- Location of Harmony in Clay County, Indiana.
- Coordinates: 39°32′7″N 87°4′26″W﻿ / ﻿39.53528°N 87.07389°W
- Country: United States
- State: Indiana
- County: Clay
- Township: Van Buren

Area
- • Total: 0.82 sq mi (2.13 km^{2})
- • Land: 0.82 sq mi (2.13 km^{2})
- • Water: 0 sq mi (0.00 km^{2})
- Elevation: 719 ft (219 m)

Population (2020)
- • Total: 677
- • Density: 823.3/sq mi (317.87/km^{2})
- Time zone: UTC-5 (EST)
- • Summer (DST): UTC-5 (EST)
- ZIP code: 47853
- Area code: 812
- FIPS code: 18-31486
- GNIS feature ID: 0435746

= Harmony, Indiana =

Harmony is a town in Van Buren Township, Clay County, Indiana, United States. As of the 2020 census, Harmony had a population of 677. It is part of the Terre Haute Metropolitan Statistical Area.
==History==
Harmony was platted in 1864, although there had long been a small settlement at the site.

Coal Company Store was listed on the National Register of Historic Places between 1986 and 1992.

==Geography==
Harmony is located at .

According to the 2010 census, Harmony has a total area of 0.74 sqmi, all land.

==Demographics==

Historical population
| Census | Pop. | Note | %± |
| 1870 | 597 |  | — |
| 1880 | 838 |  | 40.4% |
| 1890 | 1,020 |  | 21.7% |
| 1980 | 613 |  | — |
| 1990 | 645 |  | 5.2% |
| 2000 | 589 |  | −8.7% |
| 2010 | 656 |  | 11.4% |
| 2020 | 677 |  | 3.2% |
U.S. Decennial Census

===2010 census===
As of the census of 2010, there were 656 people, 265 households, and 176 families living in the town. The population density was 874.7 PD/sqmi. There were 292 housing units at an average density of 389.3 /sqmi. The racial makeup of the town was 97.6% White, 0.8% African American, 0.3% Asian, 0.9% from other races, and 0.5% from two or more races. Hispanic or Latino of any race were 1.2% of the population.

There were 265 households, of which 34.7% had children under the age of 18 living with them, 48.3% were married couples living together, 13.2% had a female householder with no husband present, 4.9% had a male householder with no wife present, and 33.6% were non-families. 30.2% of all households were made up of individuals, and 12.4% had someone living alone who was 65 years of age or older. The average household size was 2.48 and the average family size was 3.04.

The median age in the town was 38.6 years. 25.2% of residents were under the age of 18; 9.4% were between the ages of 18 and 24; 25% were from 25 to 44; 27% were from 45 to 64; and 13.6% were 65 years of age or older. The gender makeup of the town was 45.3% male and 54.7% female.

===2000 census===
According to the census of 2000, there were 589 people, 241 households, and 160 families living in the town. The population density was 781.0 PD/sqmi. There were 255 housing units at an average density of 338.1 /sqmi. The racial makeup of the town was 97.62% White, 0.17% African American, 0.34% Asian, 0.51% from other races, and 1.36% from two or more races.

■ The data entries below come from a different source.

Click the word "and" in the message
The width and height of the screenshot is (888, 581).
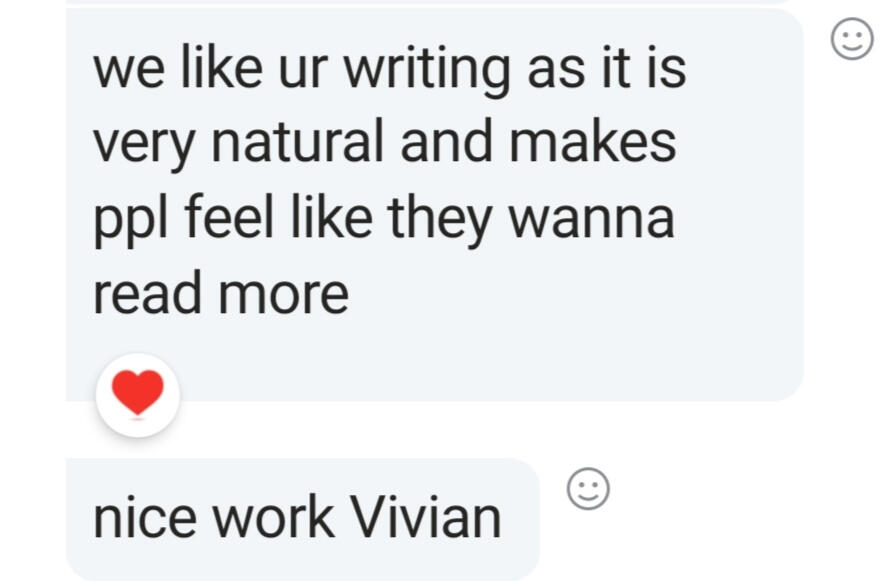(x=445, y=144)
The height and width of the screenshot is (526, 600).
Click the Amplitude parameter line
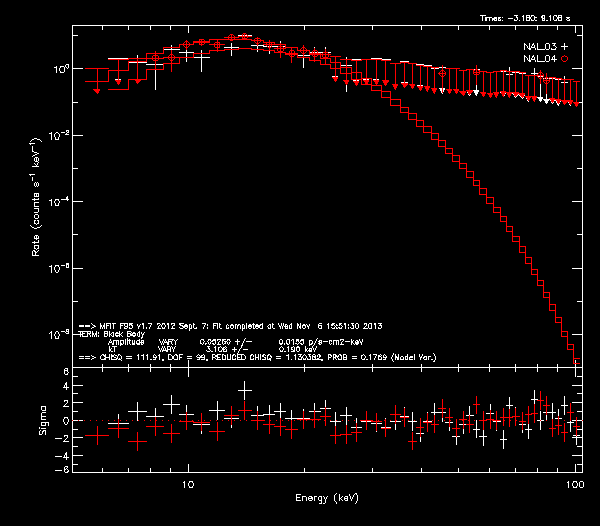(x=210, y=341)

There were 241 households, out of which 34.4% had children under the age of 18 living with them, 52.3% were married couples living together, 11.2% had a female householder with no husband present, and 33.6% were non-families. 27.8% of all households were made up of individuals, and 10.8% had someone living alone who was 65 years of age or older. The average household size was 2.44 and the average family size was 2.99.

In the town, the population was spread out, with 28.2% under the age of 18, 8.3% from 18 to 24, 27.8% from 25 to 44, 22.1% from 45 to 64, and 13.6% who were 65 years of age or older. The median age was 35 years. For every 100 females, there were 82.9 males. For every 100 females age 18 and over, there were 83.1 males.

The median income for a household in the town was $33,438, and the median income for a family was $41,750. Males had a median income of $31,406 versus $21,333 for females. The per capita income for the town was $16,276. About 7.2% of families and 8.2% of the population were below the poverty line, including 12.2% of those under age 18 and 8.0% of those age 65 or over.